**WHAT THIS TASK INVOLVES:** Shift every coordinate in the answers up by 144, and write out the stretch of the listing from the line containing "Viewport: 998px width, 558px" through the end of the listing, requests and all. Leave the pictures out.

#### PROVIDED INFORMATION ####

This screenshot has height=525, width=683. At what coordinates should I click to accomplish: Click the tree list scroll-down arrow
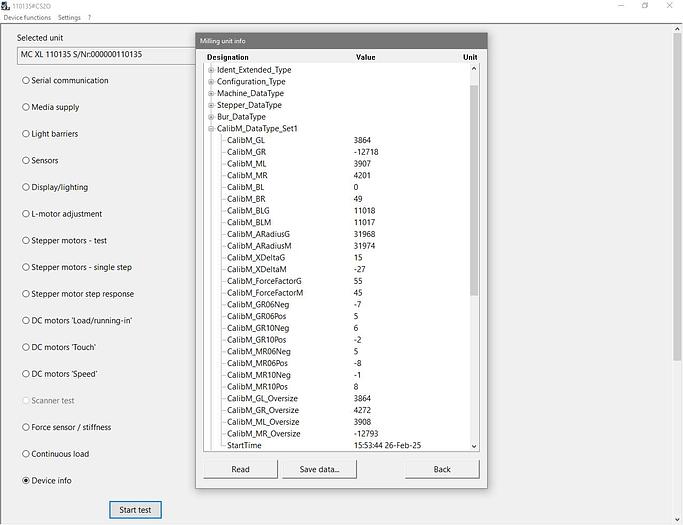coord(474,446)

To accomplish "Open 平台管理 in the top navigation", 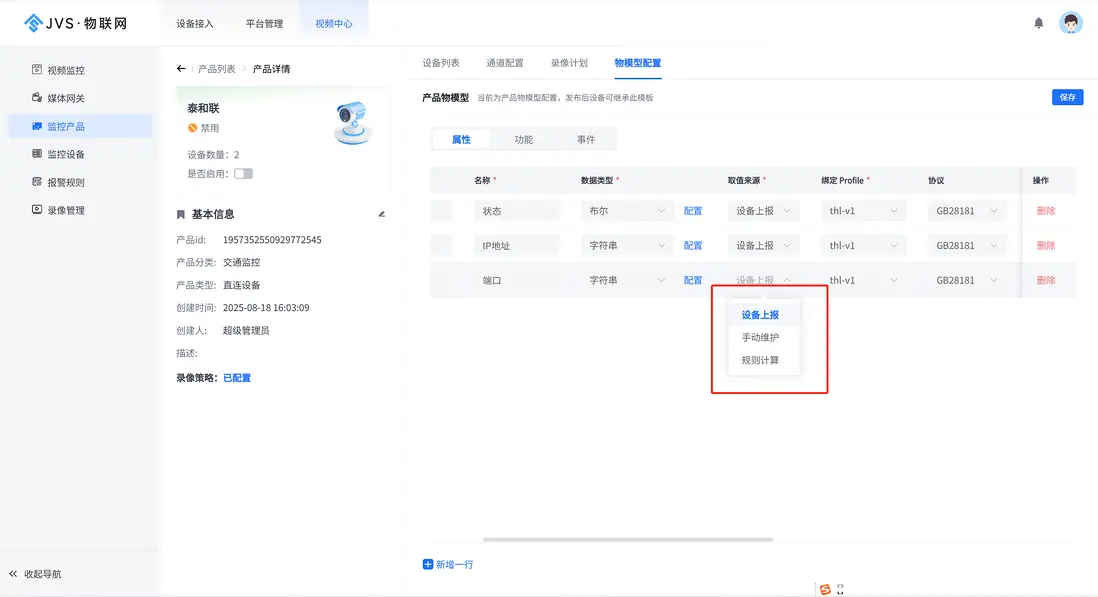I will (x=263, y=21).
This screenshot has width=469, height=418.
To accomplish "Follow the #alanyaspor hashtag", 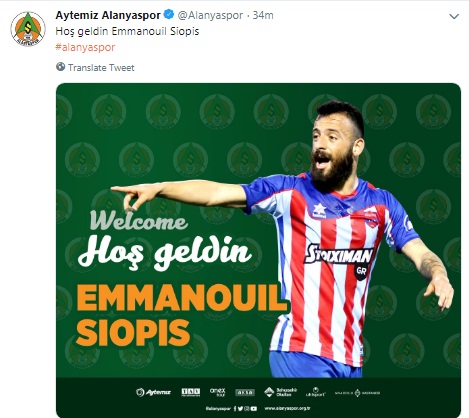I will click(85, 47).
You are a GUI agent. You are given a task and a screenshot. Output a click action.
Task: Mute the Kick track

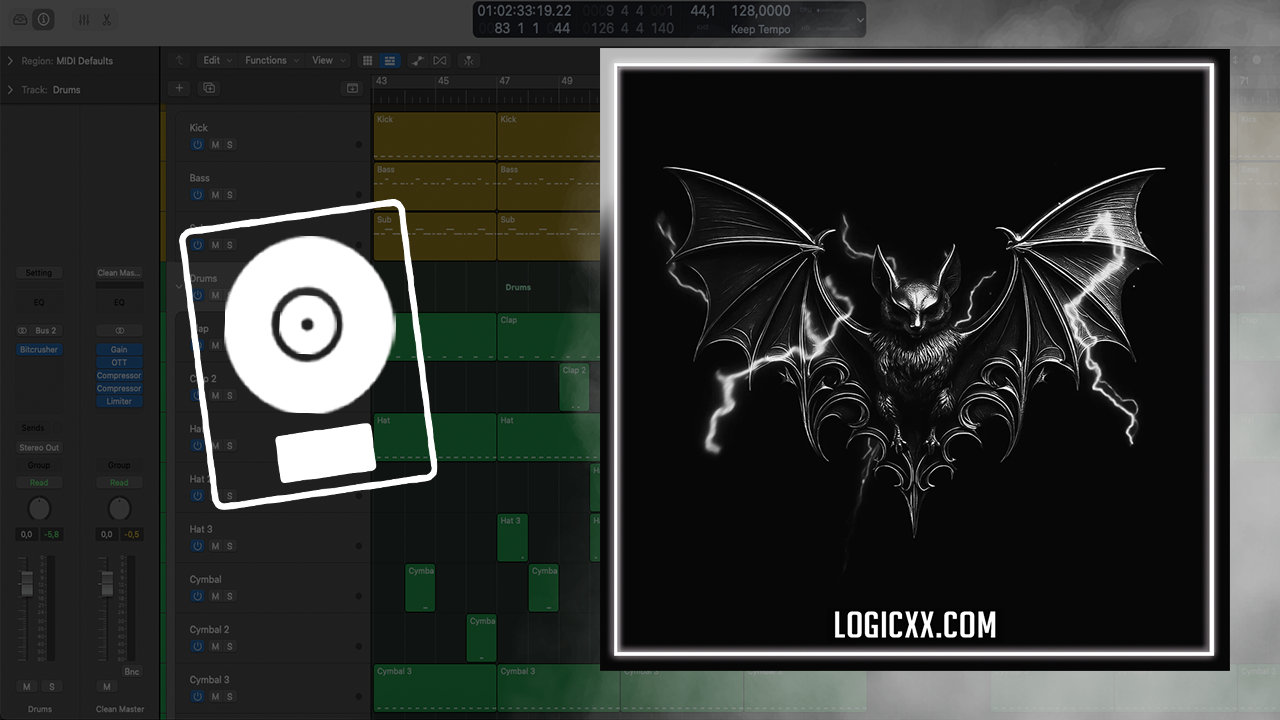214,145
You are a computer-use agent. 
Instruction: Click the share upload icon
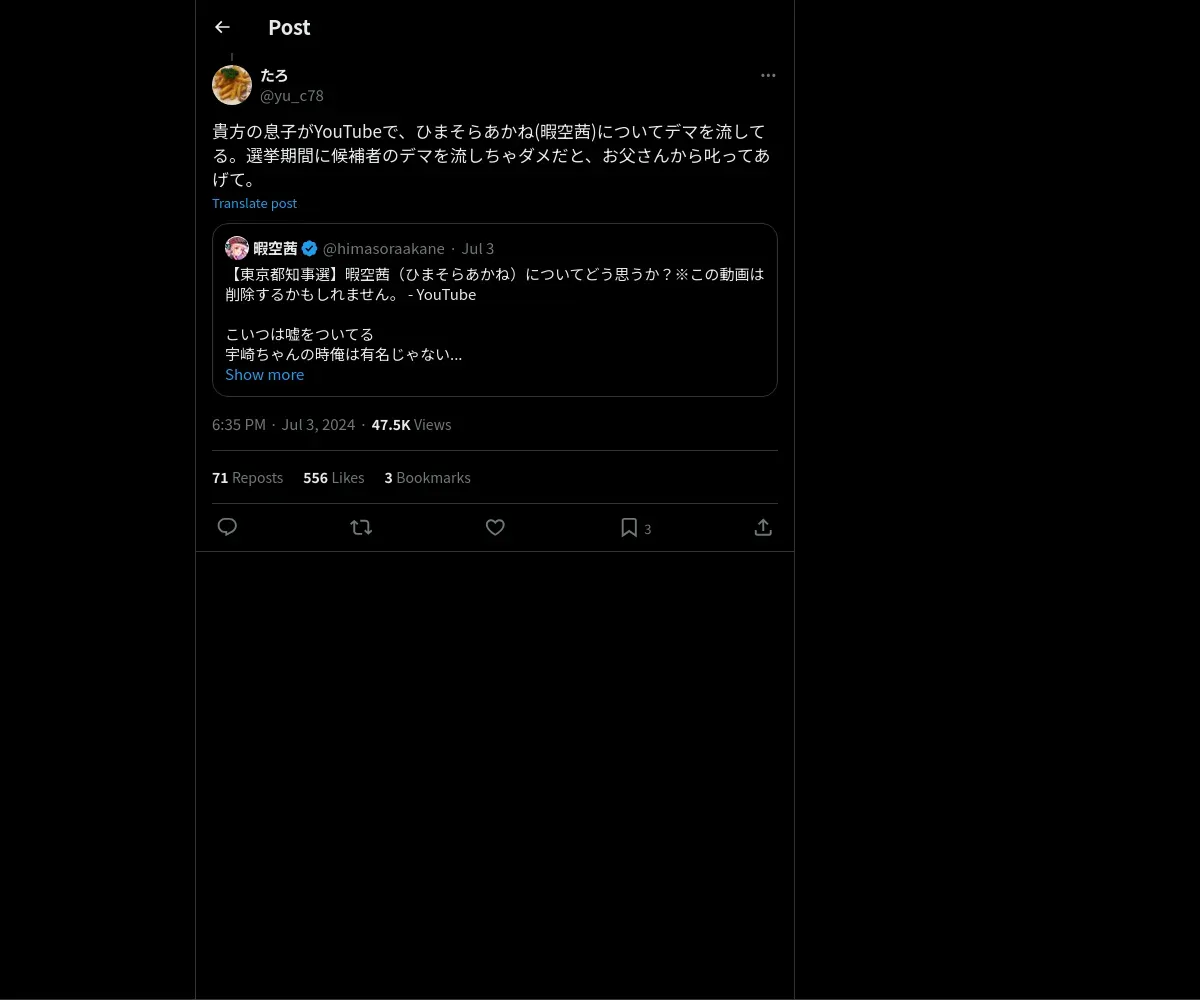click(763, 527)
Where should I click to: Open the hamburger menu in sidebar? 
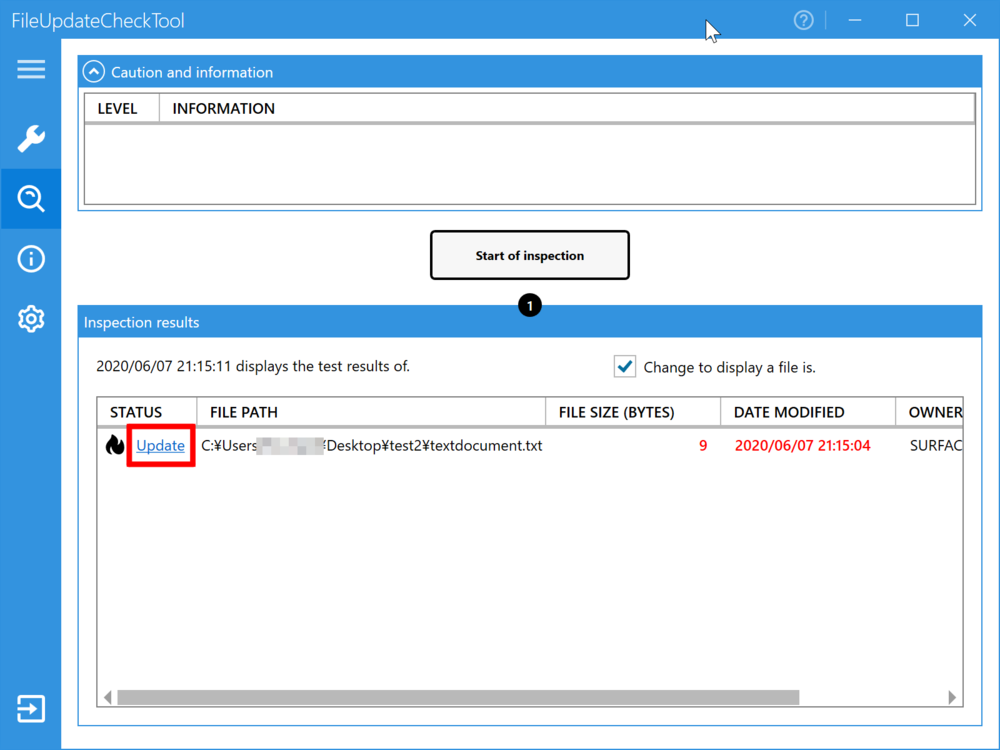coord(31,69)
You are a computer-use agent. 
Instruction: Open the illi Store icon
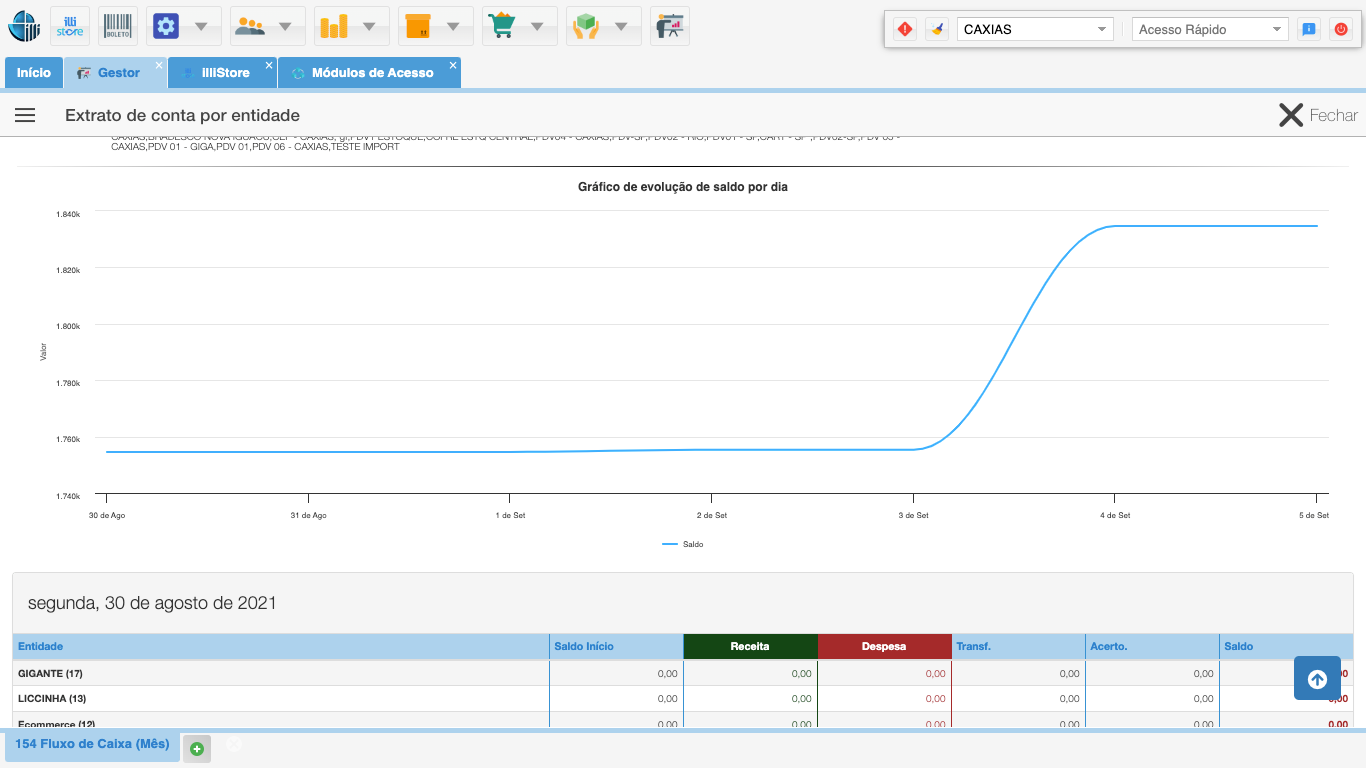(70, 26)
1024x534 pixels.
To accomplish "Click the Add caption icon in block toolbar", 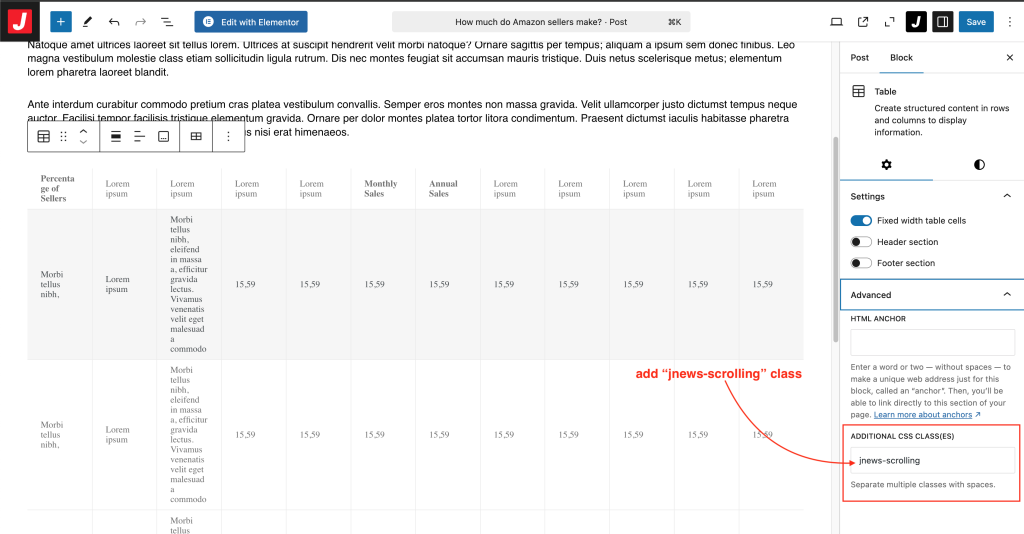I will [x=164, y=136].
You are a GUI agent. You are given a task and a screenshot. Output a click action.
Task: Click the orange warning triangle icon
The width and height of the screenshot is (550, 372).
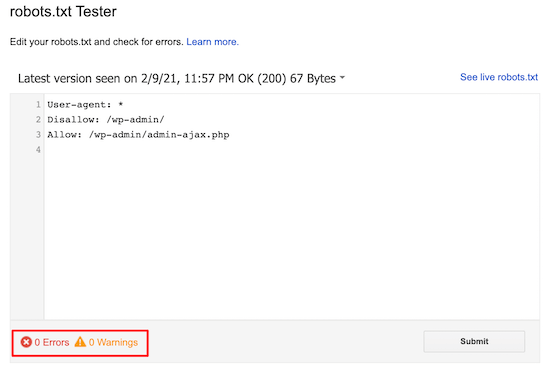point(80,341)
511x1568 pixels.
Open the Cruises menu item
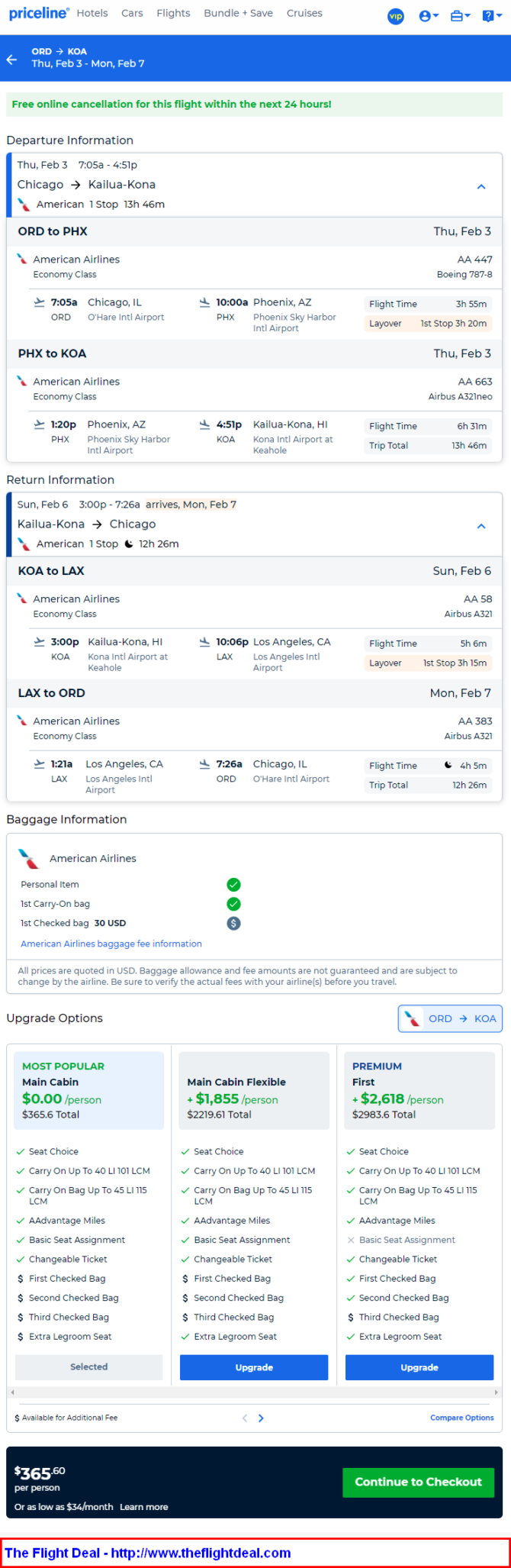point(304,13)
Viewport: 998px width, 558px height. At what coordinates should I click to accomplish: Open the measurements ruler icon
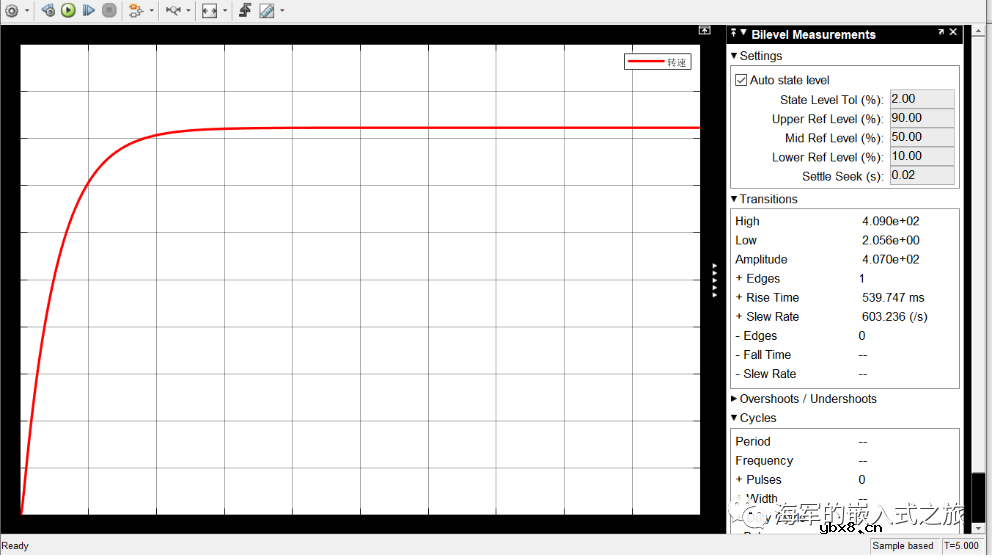pos(266,11)
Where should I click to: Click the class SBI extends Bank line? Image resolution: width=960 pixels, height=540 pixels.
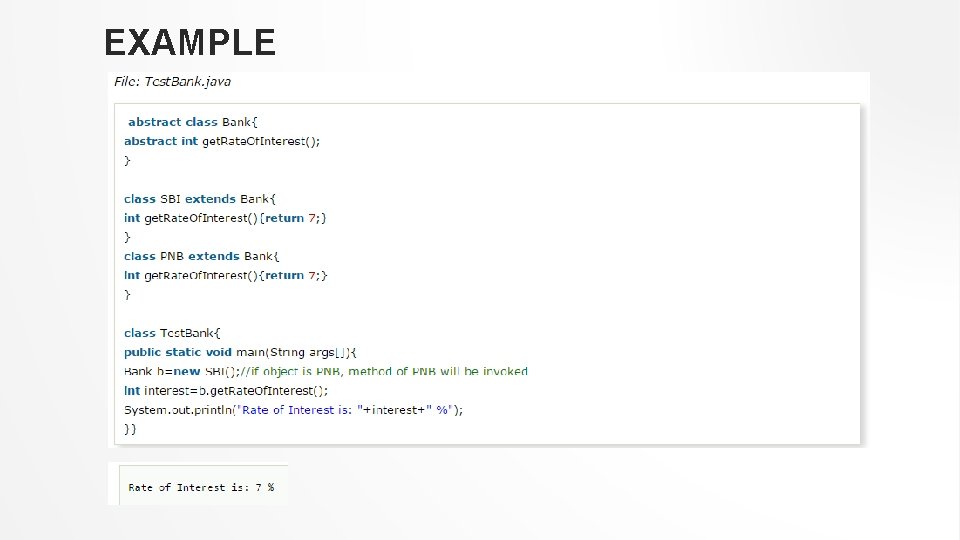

####

**OUTPUT BELOW:**
Viewport: 998px width, 558px height. At what coordinates should I click to accomplish: Open the measurements ruler icon
pos(410,155)
Where should I click to: Click the class SBI extends Bank line? Image resolution: width=960 pixels, height=540 pixels.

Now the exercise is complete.